(Directions) Please pick up the forum post on anonymizing system logs and keep writing it from its last sentence.

[logs] Re: Anonymizing System Logs

From: Christina Noren (cfrln@private)
Date: Mon Jan 22 2007 - 22:52:35 PST


We include a fairly robust anonymizer command in the free Splunk  
download. www.splunk.com. You don't need to use the Splunk tool in  
order to take advantage of this command.

Docs on how to use it: http://www.splunk.com/doc/admin/dataanon

Features:

- It uses a dictionary plus an explicit public/private terms list to  
determine what to anonymize.
- It preserves correlation by substituting a given string with the  
same replacement throughout all files handled in a single  
anonymization pass.
- We've added common semantically meaningful terms such as "login"  
and "smtp" to the canned public terms list so they are not over- 
anonymized.
- You can run a sample of data through in test mode and it will  
suggest terms to add to the public and private lists based on  
analyzing overall term frequency.
- It also records all anonymized strings in an audit file so you can  
review it for over-anonymization.
- It preserves the integrity of data types by replacing numeric  
strings with lower digits, replacing text strings with randomly  
chosen names from a list of english given names and preserving string  
length.

We're very interested in your experience with the tool - drop us a  
line at support@private to let us know if you have any issues or  
suggestions.

(Provided information)
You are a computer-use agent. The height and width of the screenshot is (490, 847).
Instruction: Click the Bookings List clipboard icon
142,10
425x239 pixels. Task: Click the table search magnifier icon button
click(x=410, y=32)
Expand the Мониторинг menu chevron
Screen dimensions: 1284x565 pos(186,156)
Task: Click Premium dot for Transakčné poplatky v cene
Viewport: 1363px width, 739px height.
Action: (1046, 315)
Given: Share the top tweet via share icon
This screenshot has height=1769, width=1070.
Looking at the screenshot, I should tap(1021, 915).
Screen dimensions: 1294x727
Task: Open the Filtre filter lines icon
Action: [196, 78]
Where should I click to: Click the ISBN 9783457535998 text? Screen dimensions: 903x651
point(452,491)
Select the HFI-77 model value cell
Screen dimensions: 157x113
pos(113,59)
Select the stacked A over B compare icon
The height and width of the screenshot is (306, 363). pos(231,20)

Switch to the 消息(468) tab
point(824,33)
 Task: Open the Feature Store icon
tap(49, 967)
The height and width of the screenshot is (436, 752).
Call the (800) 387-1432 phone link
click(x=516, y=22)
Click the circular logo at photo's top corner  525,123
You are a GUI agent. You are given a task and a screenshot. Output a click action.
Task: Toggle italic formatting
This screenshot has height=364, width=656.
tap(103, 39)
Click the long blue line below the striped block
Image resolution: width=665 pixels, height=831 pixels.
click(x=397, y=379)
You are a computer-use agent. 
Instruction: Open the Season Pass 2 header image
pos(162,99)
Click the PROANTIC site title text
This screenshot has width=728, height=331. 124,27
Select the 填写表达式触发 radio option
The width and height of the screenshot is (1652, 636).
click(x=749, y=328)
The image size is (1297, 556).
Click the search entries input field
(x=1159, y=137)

(The reply)
On Jan 22, 2007, at 12:47 PM, Adam Oliner wrote:

> My colleagues and I have obtained access to a large collection of
> system logs from 5 major supercomputers, and are currently working to
> get them into a form such that they are suitable for public release.
> These are raw logs, aggregated, in some cases, from many log-
> generating components (Lustre, netwatch, eventlogs, syslog...). They
> represent, cumulatively, more than 775 million processor-hours.
>
> The primary pieces of data that we are trying to anonymize are
> usernames, group names, pathnames, and IP/hostnames. So, we are
> looking for some input from the log analysis community.
>
> 1) Aside from some possibly-excessive pattern matching, can you
> suggest a good way of masking out this data from the unstructured
> message bodies?
>
> 2) Assuming that all such data was successfully removed, what other
> security concerns would you have? How might we address them?
>
> We would greatly appreciate your help.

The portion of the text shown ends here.